Stored items:

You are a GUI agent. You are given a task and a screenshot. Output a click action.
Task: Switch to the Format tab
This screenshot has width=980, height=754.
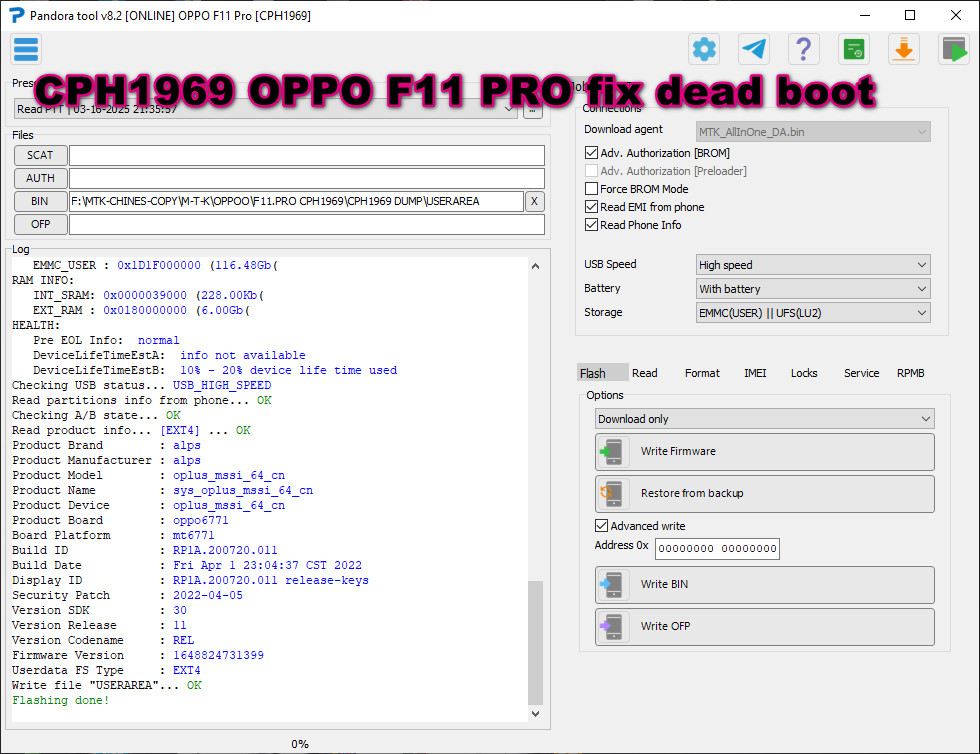pyautogui.click(x=702, y=373)
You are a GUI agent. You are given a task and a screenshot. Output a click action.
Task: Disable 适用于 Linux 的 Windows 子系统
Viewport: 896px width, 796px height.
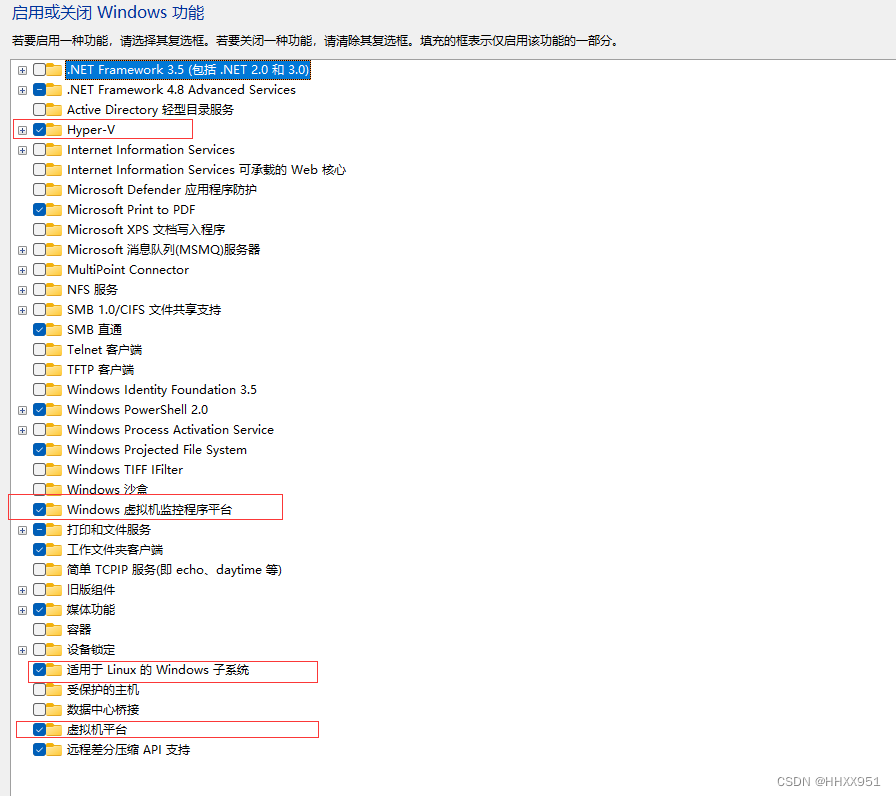coord(38,669)
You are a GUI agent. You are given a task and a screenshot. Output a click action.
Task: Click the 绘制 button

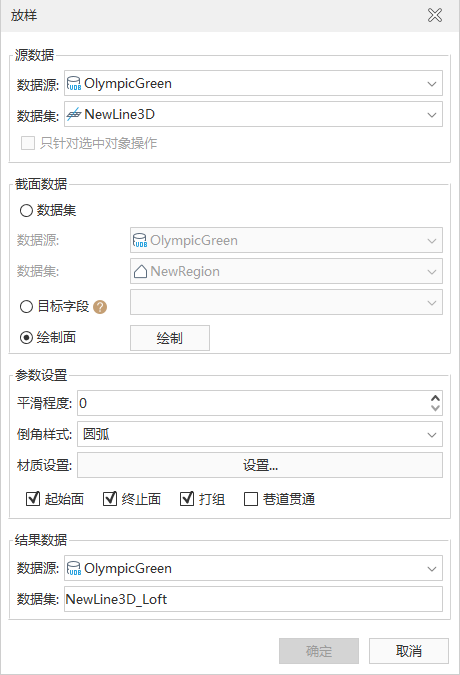pyautogui.click(x=170, y=338)
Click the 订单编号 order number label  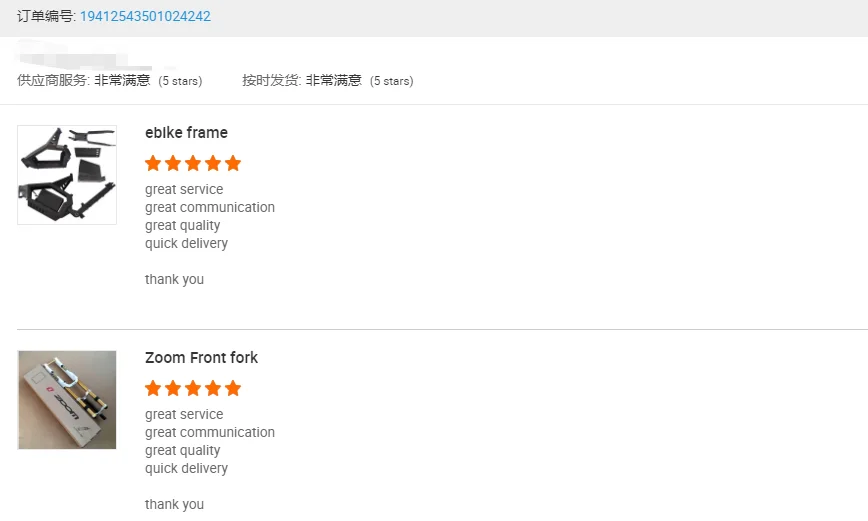pos(46,17)
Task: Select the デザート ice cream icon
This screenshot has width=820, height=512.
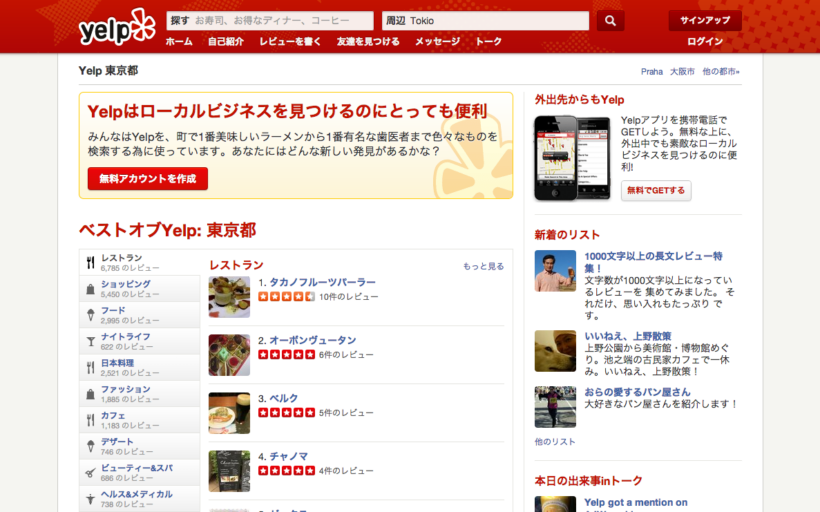Action: click(x=90, y=446)
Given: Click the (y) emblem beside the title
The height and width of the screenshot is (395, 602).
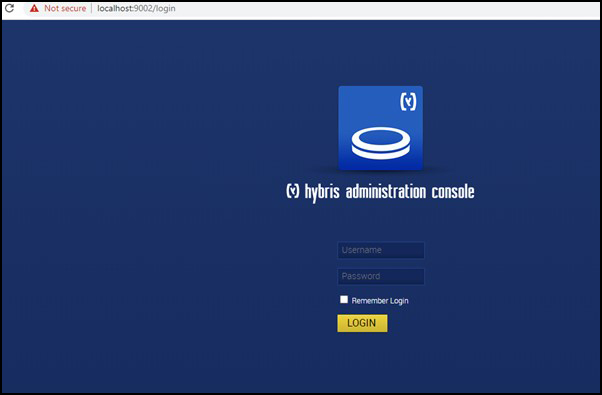Looking at the screenshot, I should point(293,191).
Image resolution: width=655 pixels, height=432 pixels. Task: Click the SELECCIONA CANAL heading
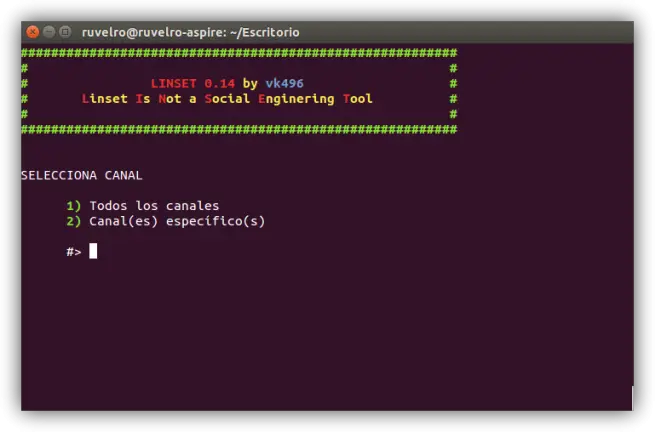coord(82,175)
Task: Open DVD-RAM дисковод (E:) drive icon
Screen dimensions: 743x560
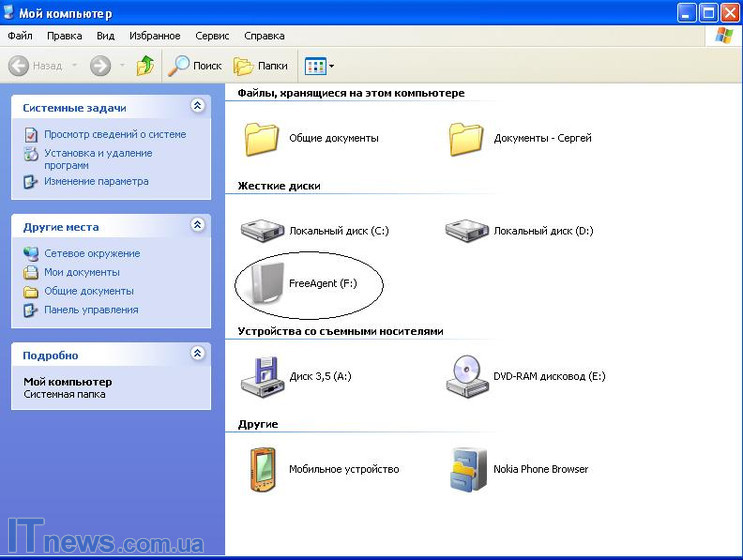Action: point(467,377)
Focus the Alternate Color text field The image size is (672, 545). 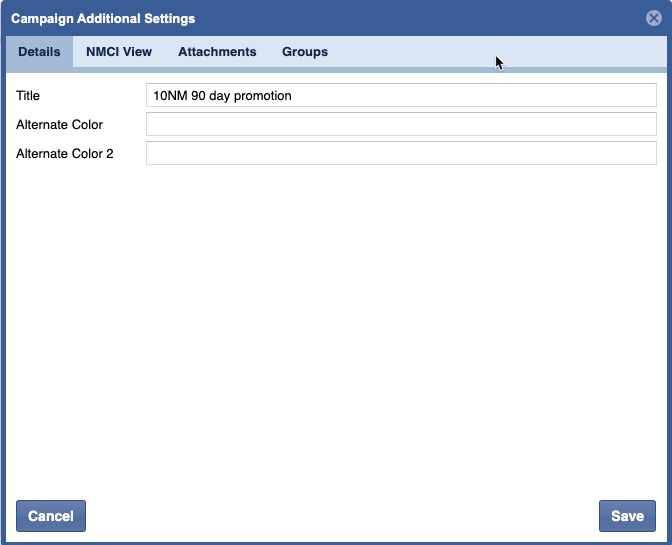click(401, 125)
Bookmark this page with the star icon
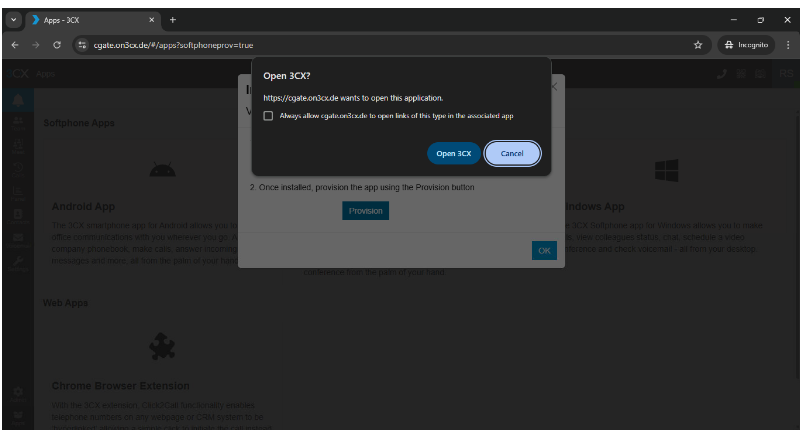802x430 pixels. (697, 45)
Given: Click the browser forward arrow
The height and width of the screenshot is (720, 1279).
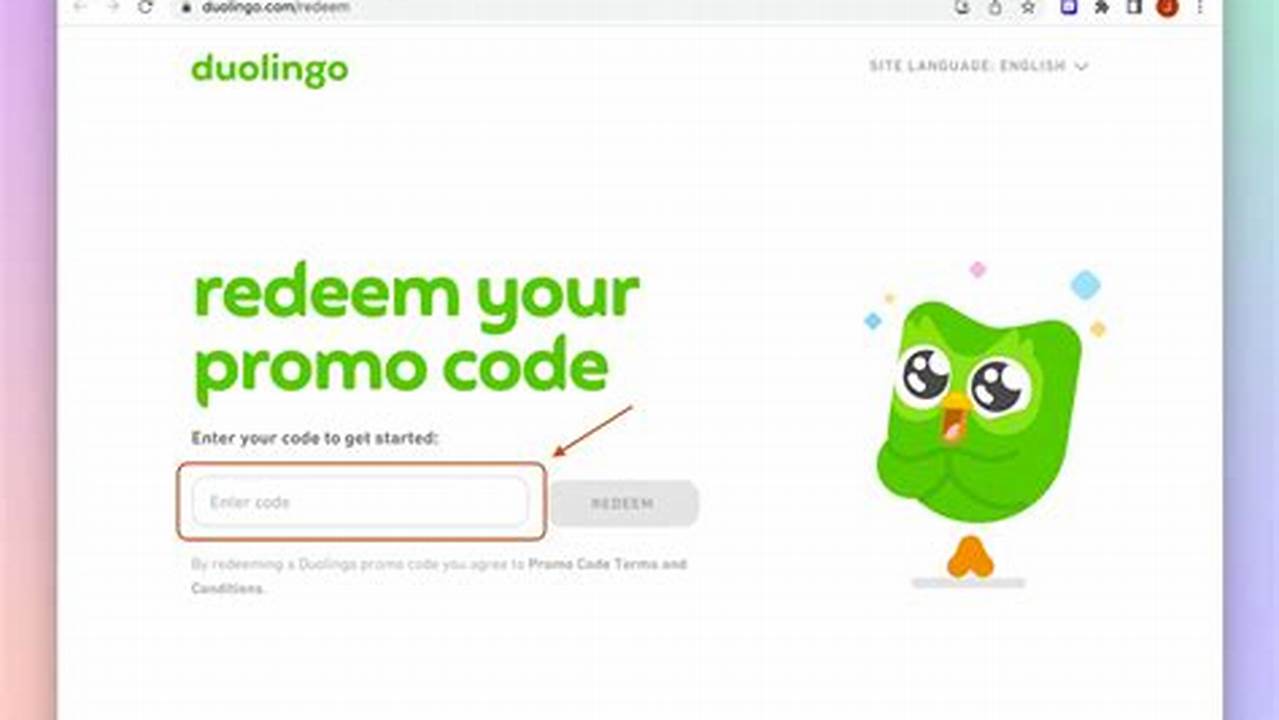Looking at the screenshot, I should pyautogui.click(x=112, y=6).
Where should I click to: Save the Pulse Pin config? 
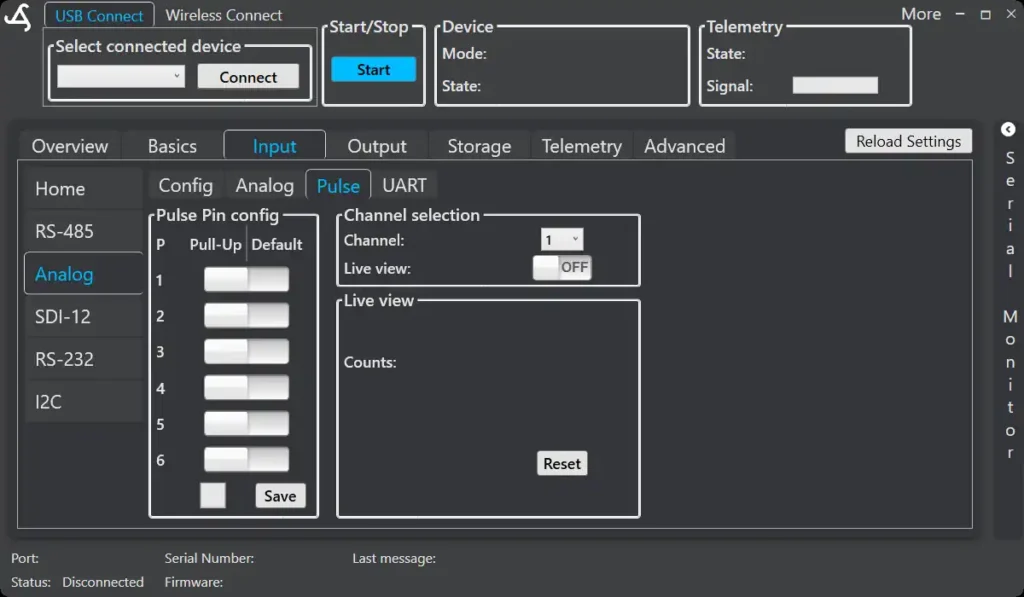tap(280, 496)
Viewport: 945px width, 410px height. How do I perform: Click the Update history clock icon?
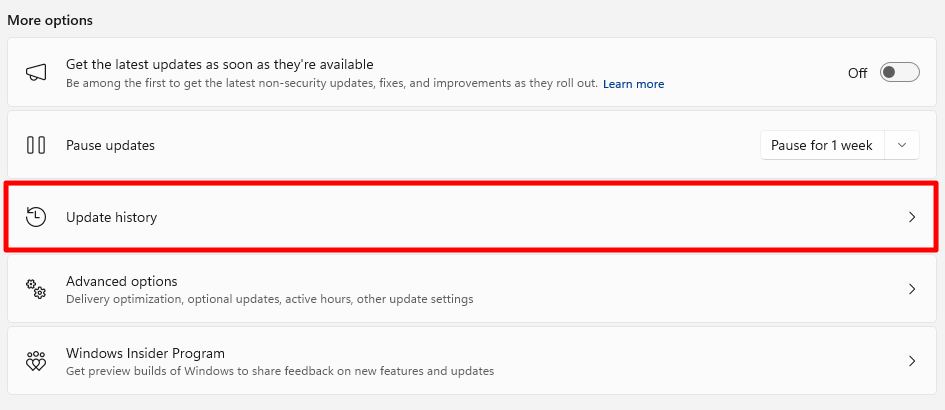pyautogui.click(x=36, y=217)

PROBLEM TO SOLVE →
Pick up at the line containing "Viewport: 945px width, 410px" and copy each line exactly until the data ends, including that last line; copy no pictures.

WRITTEN RESPONSE →
Viewport: 945px width, 410px height. How do I perform: Click the Update history clock icon?
pyautogui.click(x=36, y=217)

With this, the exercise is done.